ImageThink is usually on the lookout for ways that visual elements can make communication clearer. During WWI, the American and British naval forces found a way to use line, shape and color to obscure information — specifically, the location of their war ships.
The Dazzle Ships, as they were called, emerged in the 1910s as a solution to very real problem. German U-Boats were picking off American and British ships while crossing the Atlantic ocean. Attempts to help the ships blend into the seascapes by using dazzle paint to paint them dusky shades of blue or grey failed due to the reality of changing weather conditions and smoke stacks made them virtually impossible to camouflage.

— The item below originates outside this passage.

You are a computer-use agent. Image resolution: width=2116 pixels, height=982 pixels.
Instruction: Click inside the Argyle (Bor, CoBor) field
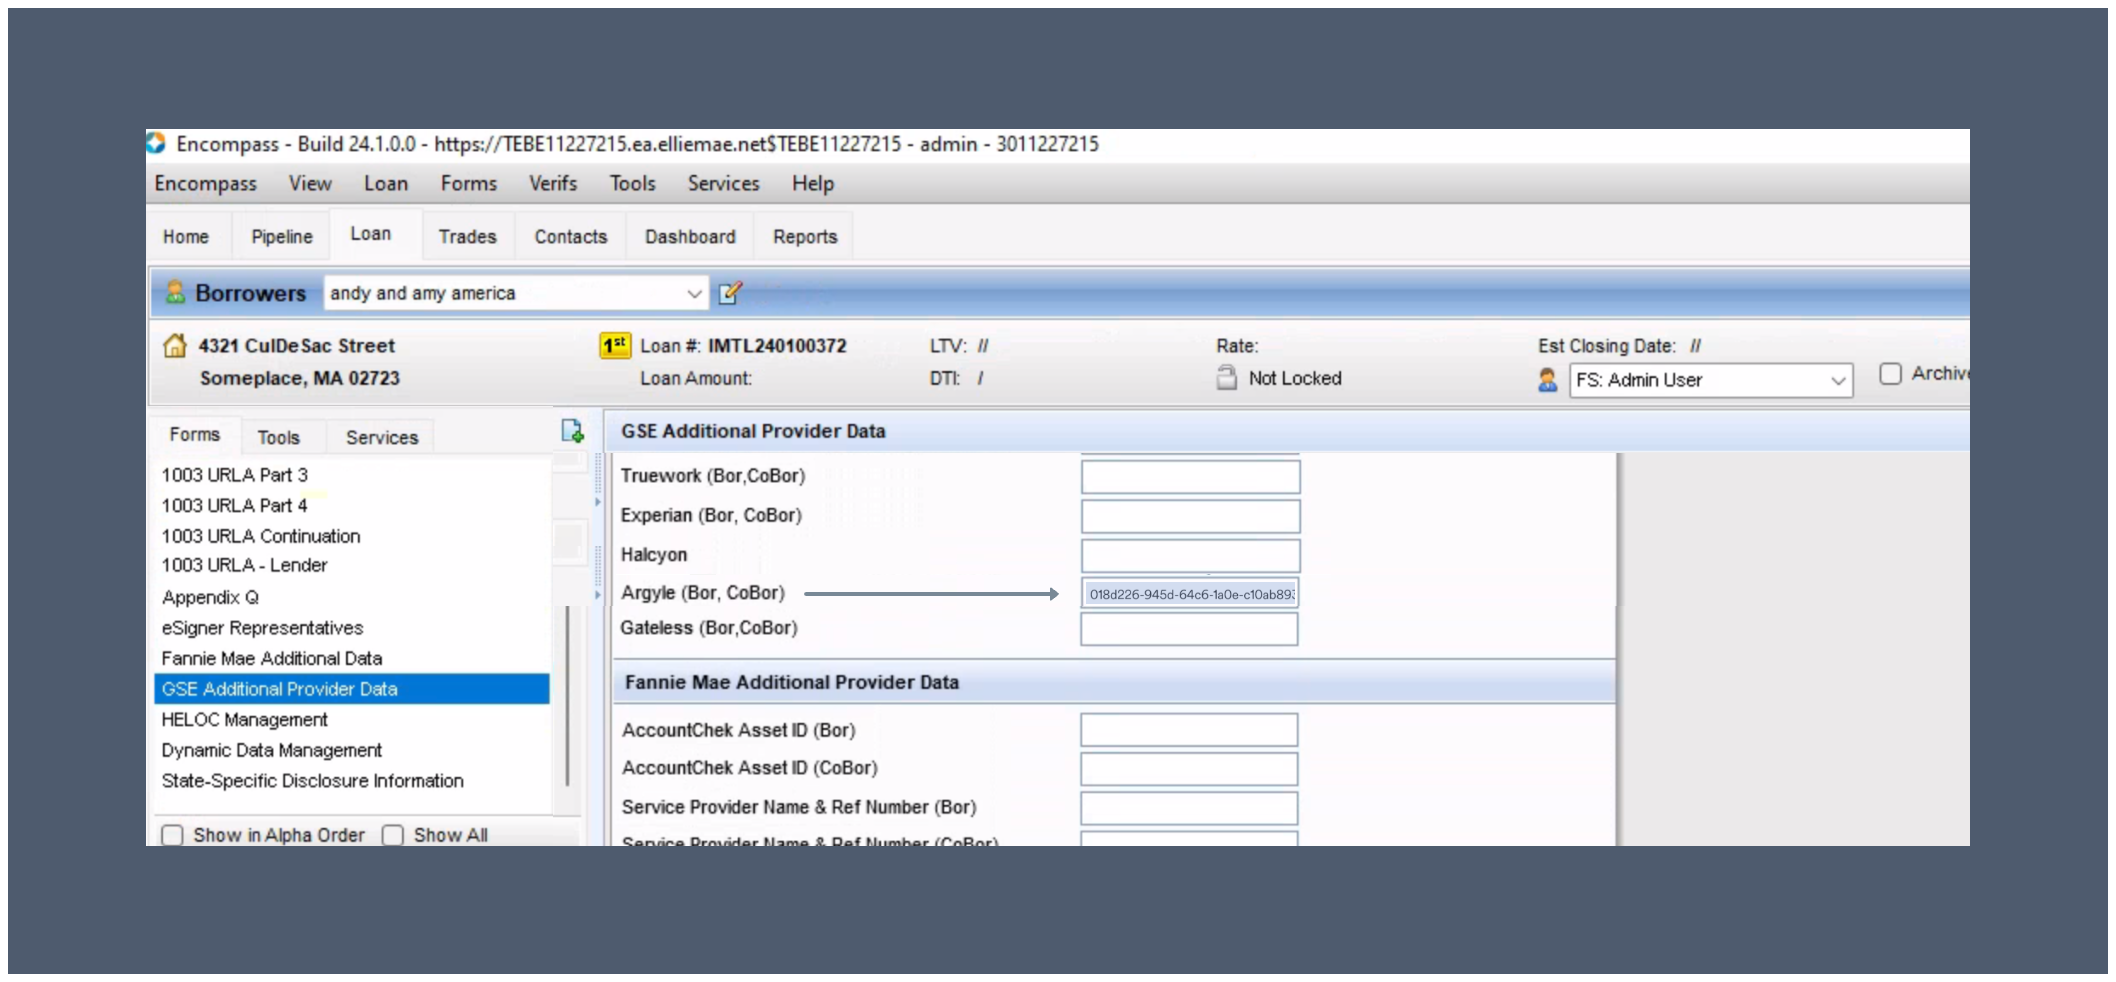1189,593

Scientist Sir John Graham Kerr described the confuse-not-conceal principle in a letter to Winston Churchill in 1914. “It is essential to break up the regularity of outline and this can be easily affected by strongly contrasting shades,” said Kerr. “A giraffe or zebra or jaguar looks extraordinarily conspicuous in a museum but in nature, especially when moving is wonderfully difficult to pick up.”
British and American navies began using dazzle paint to paint ships with zig-zaging lines, checkered patterns and in bold, bright colors to create optical effects. While the Dazzle Ships were very noticeable on the ocean’s horizon, their odd markings made it difficult to decipher the outline of the camouflage ship or which direction the ship was facing.
Due to the rangefinding technology being used at the time, the German U-Boats would find it difficult to accurately calculate the trajectories of their torpedoes due to the dazzle paint. The torpedo gunner’s margin of error for hitting a Dazzle Ship was quite low. Dazzle painting could throw off an experienced submariner by as much as 55 degrees.